CATCHING WILD ELEPHANTS

To catch wild elephants the Indians drove herds into stockades; the Vietnamese ran them into lakes and harpooned their ears and dragged them from the lake. Elephants usually kept one step ahead of their pursuers. Signs that elephants have been around include mashed grass, dung, wallows.
In Sri Lanka, large herds are rounded up like cattle on a cattle drive.
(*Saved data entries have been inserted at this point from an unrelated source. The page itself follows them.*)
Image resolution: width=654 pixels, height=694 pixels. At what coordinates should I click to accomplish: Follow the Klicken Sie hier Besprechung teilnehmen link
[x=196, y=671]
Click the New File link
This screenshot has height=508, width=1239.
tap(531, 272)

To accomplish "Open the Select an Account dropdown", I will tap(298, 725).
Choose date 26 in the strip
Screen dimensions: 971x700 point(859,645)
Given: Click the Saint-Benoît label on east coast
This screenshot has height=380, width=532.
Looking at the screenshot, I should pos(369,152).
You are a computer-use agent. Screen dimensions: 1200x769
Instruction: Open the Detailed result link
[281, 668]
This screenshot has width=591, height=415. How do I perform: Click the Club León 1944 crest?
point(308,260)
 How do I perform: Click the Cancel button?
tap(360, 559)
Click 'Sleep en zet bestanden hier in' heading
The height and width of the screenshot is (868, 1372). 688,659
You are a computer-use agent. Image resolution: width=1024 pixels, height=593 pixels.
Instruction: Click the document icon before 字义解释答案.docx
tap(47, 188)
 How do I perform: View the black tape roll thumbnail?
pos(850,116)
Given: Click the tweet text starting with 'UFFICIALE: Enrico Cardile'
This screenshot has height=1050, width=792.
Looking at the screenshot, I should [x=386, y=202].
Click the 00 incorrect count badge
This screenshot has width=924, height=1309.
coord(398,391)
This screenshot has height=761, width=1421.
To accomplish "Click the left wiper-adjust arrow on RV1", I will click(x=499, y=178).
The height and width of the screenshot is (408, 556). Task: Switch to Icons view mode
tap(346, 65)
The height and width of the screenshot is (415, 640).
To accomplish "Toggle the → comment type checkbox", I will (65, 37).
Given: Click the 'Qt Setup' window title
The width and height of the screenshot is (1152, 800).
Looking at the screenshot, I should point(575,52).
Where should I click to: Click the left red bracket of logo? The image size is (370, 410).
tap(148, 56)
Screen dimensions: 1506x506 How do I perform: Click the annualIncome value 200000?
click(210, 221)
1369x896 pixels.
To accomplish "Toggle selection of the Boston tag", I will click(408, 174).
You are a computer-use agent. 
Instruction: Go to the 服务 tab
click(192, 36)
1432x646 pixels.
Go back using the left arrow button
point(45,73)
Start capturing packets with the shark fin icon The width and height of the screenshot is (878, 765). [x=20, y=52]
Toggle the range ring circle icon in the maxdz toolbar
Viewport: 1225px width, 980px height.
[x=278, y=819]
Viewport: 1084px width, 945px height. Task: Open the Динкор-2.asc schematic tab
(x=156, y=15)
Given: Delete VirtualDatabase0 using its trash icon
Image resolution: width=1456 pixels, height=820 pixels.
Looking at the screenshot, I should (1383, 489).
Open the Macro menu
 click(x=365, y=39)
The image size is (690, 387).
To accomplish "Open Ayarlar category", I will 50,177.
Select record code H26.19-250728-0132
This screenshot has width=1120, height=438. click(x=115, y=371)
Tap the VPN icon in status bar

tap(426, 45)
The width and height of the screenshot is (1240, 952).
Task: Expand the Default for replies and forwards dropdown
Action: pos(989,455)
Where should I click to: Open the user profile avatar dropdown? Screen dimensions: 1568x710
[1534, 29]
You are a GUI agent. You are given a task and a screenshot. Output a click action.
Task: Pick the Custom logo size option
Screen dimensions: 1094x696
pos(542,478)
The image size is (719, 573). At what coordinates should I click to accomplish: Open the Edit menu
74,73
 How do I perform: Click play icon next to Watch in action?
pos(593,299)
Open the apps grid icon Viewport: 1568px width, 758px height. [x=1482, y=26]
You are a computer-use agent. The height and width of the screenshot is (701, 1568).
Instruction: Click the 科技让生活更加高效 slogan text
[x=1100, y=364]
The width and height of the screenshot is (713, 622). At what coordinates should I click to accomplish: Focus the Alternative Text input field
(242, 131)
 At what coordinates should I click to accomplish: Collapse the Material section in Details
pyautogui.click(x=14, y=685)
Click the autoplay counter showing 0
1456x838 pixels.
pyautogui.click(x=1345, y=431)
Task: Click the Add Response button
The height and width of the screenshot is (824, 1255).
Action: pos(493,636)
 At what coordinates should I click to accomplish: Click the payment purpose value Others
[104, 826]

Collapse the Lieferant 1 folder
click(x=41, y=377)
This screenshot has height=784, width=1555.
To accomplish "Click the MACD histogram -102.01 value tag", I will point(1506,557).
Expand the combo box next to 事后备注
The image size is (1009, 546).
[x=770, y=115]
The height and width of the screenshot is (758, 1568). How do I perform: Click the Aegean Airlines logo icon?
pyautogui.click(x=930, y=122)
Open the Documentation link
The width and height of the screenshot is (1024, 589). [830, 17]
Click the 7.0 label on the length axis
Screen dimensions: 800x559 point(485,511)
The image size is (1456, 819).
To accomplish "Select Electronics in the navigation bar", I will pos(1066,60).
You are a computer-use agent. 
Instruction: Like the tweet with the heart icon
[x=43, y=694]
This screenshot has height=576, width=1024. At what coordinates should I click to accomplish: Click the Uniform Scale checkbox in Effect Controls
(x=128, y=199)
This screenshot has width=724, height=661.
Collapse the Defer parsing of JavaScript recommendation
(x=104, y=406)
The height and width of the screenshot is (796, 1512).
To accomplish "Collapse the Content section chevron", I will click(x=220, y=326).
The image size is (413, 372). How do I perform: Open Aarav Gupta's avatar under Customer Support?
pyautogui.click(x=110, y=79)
In 1979 one herd of 150 wild elephants grouped in clusters over a 150 square mile area was herded 30 miles to Wilpattu National Park. "Night after night," wrote naturalist Lyn de Alwis, "our enthusiastic rangers and other trained employees---with thunderous firecrackers, brilliant flares, bonfires, and their own raucous hooting, howling, and caterwauling---persuaded recalcitrant elephants to abandon their familiar haunts for places unknown, and not to sneak back!...Because of its complexities, the relocation of those animals took full 12 months."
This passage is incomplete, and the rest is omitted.